━━━━━ SOURCE EXTRACT

The Golden Lane Estate was built in the 1950’s in an area which, as we have seen previously, was effectively razed to the ground by the blitz. A competition for the  design had been launched in 1951 and was won by Geoffrey Powell, a lecturer in architecture at Kingston School of Art. He then formed the partnership of Chamberlain, Powell & Bon with two of his fellow lecturers in order to carry out the project – the three had entered into an agreement that if any one of them won they would share the commission. The first  phase was opened in 1957 and the final block completed five years later. The estate consists of a series of relatively low-level maisonette blocks and the 16-storey centrepiece, Great Arthur House, which was the first residential tower block in London over 50 metres in height. The architectural style takes definite inspiration from the work of Le Corbusier but is softened by the use of primary colours on the facades.

━━━━━━━━━━
━━━━━ ROWS

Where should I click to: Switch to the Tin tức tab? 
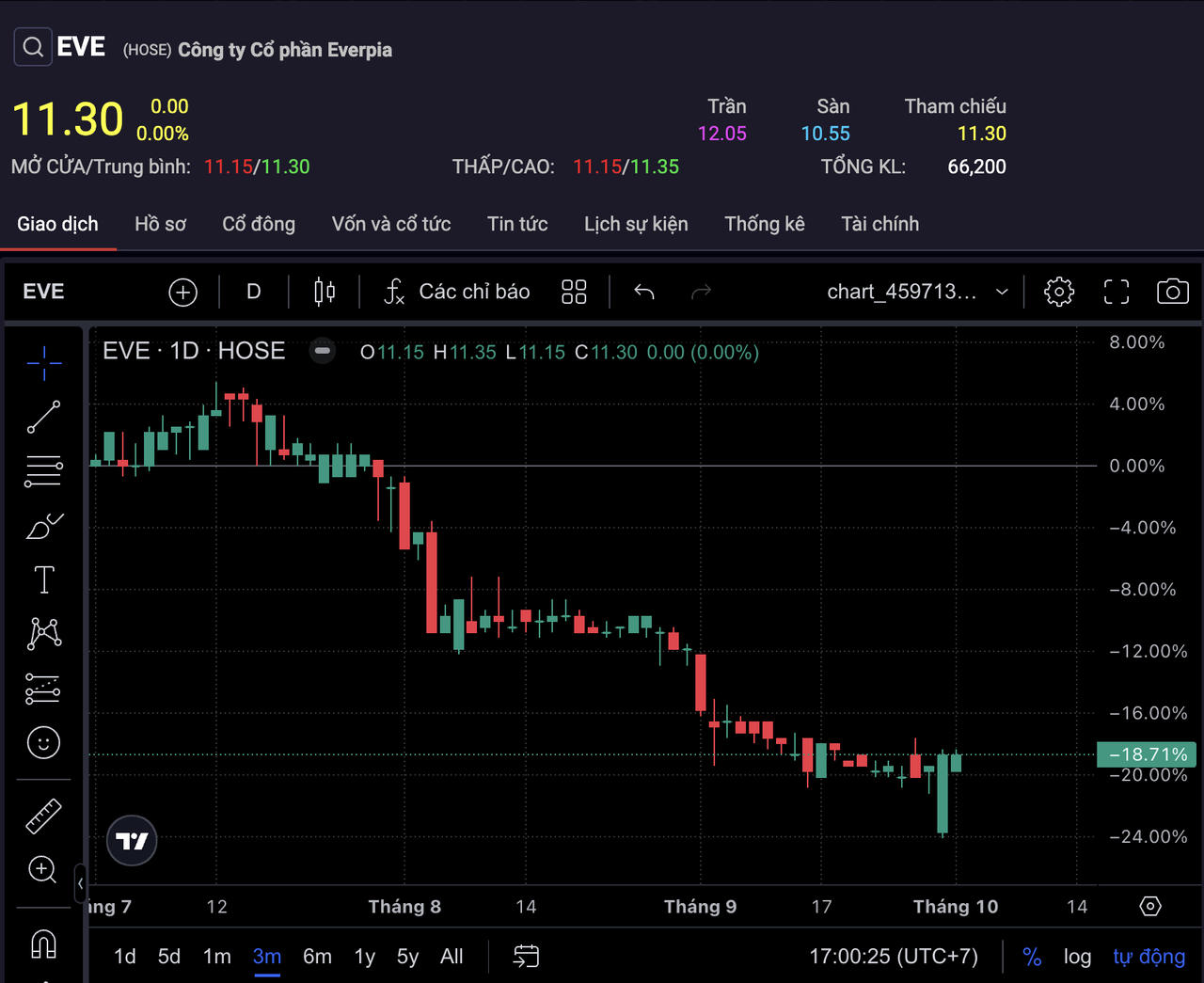tap(517, 224)
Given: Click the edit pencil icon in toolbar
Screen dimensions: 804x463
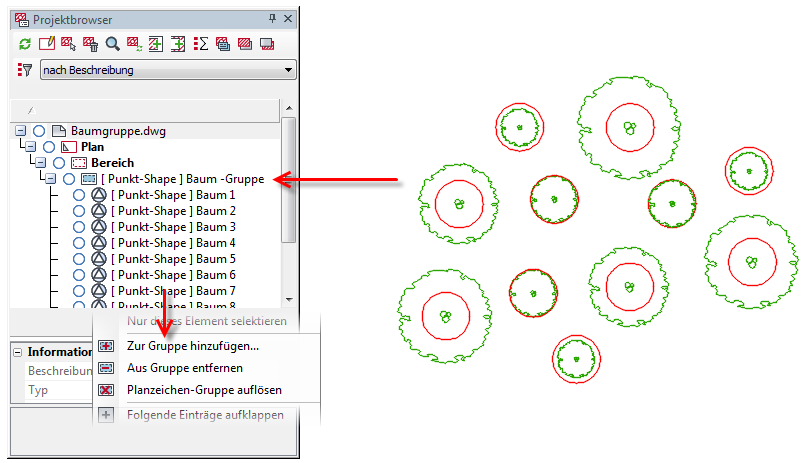Looking at the screenshot, I should pos(47,44).
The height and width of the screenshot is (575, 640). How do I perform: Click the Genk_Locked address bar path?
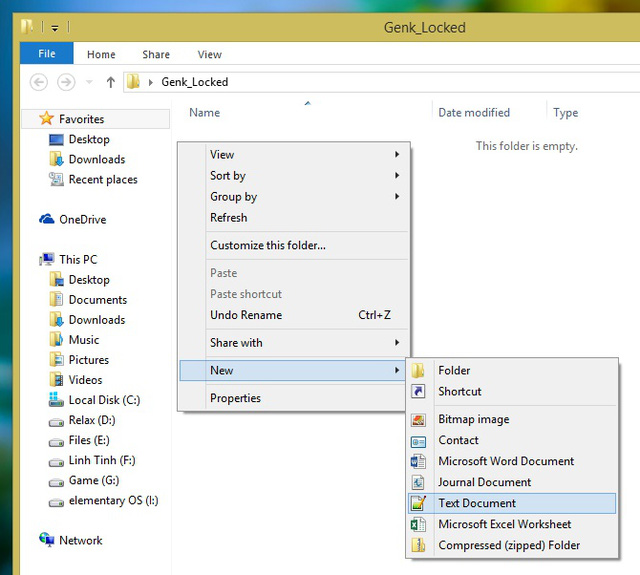195,82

━━━━━━━━━━

> _JOBS_
1 - Which numbers are written in digits in the Golden Lane Estate passage? List each one.
2 - Resume the Golden Lane Estate passage, writing on from its final sentence.

> _TASK-BY-TASK OUTPUTS_
1 - 1950 (in "1950’s"), 1951, 1957, 16 (in "16-storey"), 50 (in "50 metres")

2 -
At the time of construction the estate was regarded enthusiastically as a template for integrated social housing and it has indubitably stood test of time better than most of its contemporaries. Unsurprisingly, given the location, slightly over half of the 559 flats have been sold on leasehold since the Thatcher government’s introduction of the right to buy scheme. The attractiveness of taking advantage of such opportunity is enhanced by a level of on-site facilities replicated in scant few other London council estates – including a leisure centre with tennis courts and an indoor pool. Since 1997 the estate buildings have been Grade II listed.

So we exit the estate back out onto Golden Lane itself and continue north before turning west onto Baltic Street East and completing a grid consisting of this, Honduras Street, Timber Street, Domingo Street, Crescent Row, Memel Street, Memel Court, Sycamore Street and Baltic Street West. And the only thing of note to record in this whole area is this doorway of a former school which I can find no information about.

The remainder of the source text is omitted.